Corremos el peligro de perder el sentido o el fin de la vida, por no reflexionar sobre la muerte, de modo que vivamos como si todo nuestro objetivo en esta tierra fuera ser presidente de gobierno. Claro que hay otra actitud todavía más tontorroona que la anterior, como es la de aquellos que no escatiman ningún sacrificio para conseguir que el presidente de gobierno sea otro. Con lo claro que se expresaba el catecismo que servidor tuvo que aprender para hacer la Primera Comunión. Era la pregunta 49 del catecismo de segundo grado, texto nacional –con perdón, por lo de nacional, pero así era-, que en la portada se veía un dibujo de Jesucristo, predicando desde la barca.
- ¿Para qué ha creado Dios a los hombres?
- Dios ha creado a los hombres para que le amemos y obedezcamos en la tierra y seamos felices con Él en el Cielo.
El problema surge cuando en la cultura contemporánea se cuela la concepción del hombre como un ser autónomo, que prescinde de Dios, durante la Revolución Francesa. Los revolucionarios, copiando a Fouché y sumergidos en un vago panteísmo, para no negar radicalmente la inmortalidad del alma, definen la muerte como un sueño eterno. Así las cosas los cementerios son ahora “el campo del sueño”. Y cuando Danton sube a la guillotina, se vuelve a sus compañeros y trata de levantarles el ánimo con esta frase: “Vamos a dormir”. Por su parte, esto es lo que decía en un discurso el diputado Poultier en junio de 1794: “En su lecho de muerte, rodeado de toda clase de objetos aterradores, el hombre de los curas sufre los tormentos reservados a los criminales; sus males se duplican a causa de lúgubres ceremonias, a causa del fúnebre sonido de las campanas, a causa de los rostros descarnados y de los ornamentos aterradores. Pero el hombre de la Naturaleza termina como ha vivido; su último pensamiento es el recuerdo del bien que ha hecho; su último suspiro, por la prosperidad de la patria; no muere, duerme”. Y concluye el historiador francés Jean de Viguerie de quien he tomado prestada esta cita: “En resumen, que después de haber negado a Dios, no queda más que negar a la muerte”.

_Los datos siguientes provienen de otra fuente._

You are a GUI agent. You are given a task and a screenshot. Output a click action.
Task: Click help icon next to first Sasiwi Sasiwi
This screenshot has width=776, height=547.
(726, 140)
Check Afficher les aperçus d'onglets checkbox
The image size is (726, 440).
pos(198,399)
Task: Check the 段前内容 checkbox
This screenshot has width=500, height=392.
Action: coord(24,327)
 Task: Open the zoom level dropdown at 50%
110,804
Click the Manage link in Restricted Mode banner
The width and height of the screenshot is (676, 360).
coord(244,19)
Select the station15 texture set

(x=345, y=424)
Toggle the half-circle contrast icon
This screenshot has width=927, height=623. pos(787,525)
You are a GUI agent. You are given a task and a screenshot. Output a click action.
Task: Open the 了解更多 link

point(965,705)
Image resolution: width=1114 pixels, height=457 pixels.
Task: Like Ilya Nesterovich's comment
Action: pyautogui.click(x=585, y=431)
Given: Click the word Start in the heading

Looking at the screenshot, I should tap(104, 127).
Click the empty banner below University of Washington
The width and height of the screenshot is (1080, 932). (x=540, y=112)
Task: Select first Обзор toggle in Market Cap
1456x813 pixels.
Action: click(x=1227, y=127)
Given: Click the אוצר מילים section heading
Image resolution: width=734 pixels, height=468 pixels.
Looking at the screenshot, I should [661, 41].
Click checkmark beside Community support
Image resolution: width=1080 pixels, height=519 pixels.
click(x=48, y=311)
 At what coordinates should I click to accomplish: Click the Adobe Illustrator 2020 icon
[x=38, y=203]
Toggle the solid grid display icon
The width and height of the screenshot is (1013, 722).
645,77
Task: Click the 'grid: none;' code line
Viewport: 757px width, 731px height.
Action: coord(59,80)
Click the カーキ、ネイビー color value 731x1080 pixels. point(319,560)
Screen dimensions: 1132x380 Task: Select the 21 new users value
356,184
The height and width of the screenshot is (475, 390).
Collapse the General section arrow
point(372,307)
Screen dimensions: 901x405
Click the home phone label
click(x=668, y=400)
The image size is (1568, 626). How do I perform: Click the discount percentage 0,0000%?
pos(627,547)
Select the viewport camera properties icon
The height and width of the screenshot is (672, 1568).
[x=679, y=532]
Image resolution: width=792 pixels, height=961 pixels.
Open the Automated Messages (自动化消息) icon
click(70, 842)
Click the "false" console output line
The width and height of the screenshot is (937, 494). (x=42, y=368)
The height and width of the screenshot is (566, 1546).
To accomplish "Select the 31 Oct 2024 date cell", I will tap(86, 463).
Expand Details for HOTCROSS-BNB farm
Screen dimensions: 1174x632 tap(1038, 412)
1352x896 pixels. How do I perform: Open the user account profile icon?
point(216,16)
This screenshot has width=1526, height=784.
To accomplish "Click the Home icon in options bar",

Y después de más e doscientos años, no hemos puesto en su sitio la gran majadería de Poultier, sino que le hemos seguido la cuerda y asistimos con más frecuencia de lo que se piensa a esa ceremonia ridícula del entierro de la muerte, que a veces provoca situaciones esperpénticas. Me pueden creer porque no es un recurso literario; sucedió de verdad en un velatorio:
- ¿Cuántos años tenía tu padre?, -le preguntó un amigo a uno de los hijos del difunto.
- Ochenta y dos. –Y le dejo a descolocado con la réplica…
- Pues era muy joven tu padre…
Cuando se dice que con 82 años uno se muere joven, en el fondo lo que se quiere ocultar es la muerte a los que todavía están vivos, transmitiendo una falsa esperanza de que moriremos tan tarde que no merece la pena pensar en que eso se pueda producir. De hecho muchos tanatorios actuales están construidos para ocultar expresamente a los muertos, de manera que uno puede ir a un velatorio y cumplir sus compromisos sociales sin ver al cadáver, porque con un par de tabiques que tapan las vistas o te empeñas en ver al difunto o sin querer no lo ves, por más que te pases allí toda la tarde.
¿Y qué decir de esa actitud tan “piadosa” de muchas familias que cuando el médico les dice que uno de ellos tiene una enfermedad incurable, se confabulan todos para que no se entere que se va a morir?... Y lo peor es que lo consiguen, de manera que hacen verídico lo que dicen que le sucedió a un enfermo en un hospital:
- ¡Cómo le extraño! ¡Cuánto le ha crecido la barba, doctor!
- Claro, porque no soy tu médico, soy San Pedro.